* **YOUR OBJECTIVE**: The task calls for every line of the data to be retyped exactly.

* **PROVIDED ENTRIES**:
++++++

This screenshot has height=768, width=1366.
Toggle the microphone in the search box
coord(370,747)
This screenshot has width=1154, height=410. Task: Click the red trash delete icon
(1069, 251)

++++++

* **RESPONSE TO THIS EXERCISE**:
This screenshot has height=768, width=1366.
Toggle the microphone in the search box
coord(370,747)
This screenshot has width=1154, height=410. Task: Click the red trash delete icon
(1069, 251)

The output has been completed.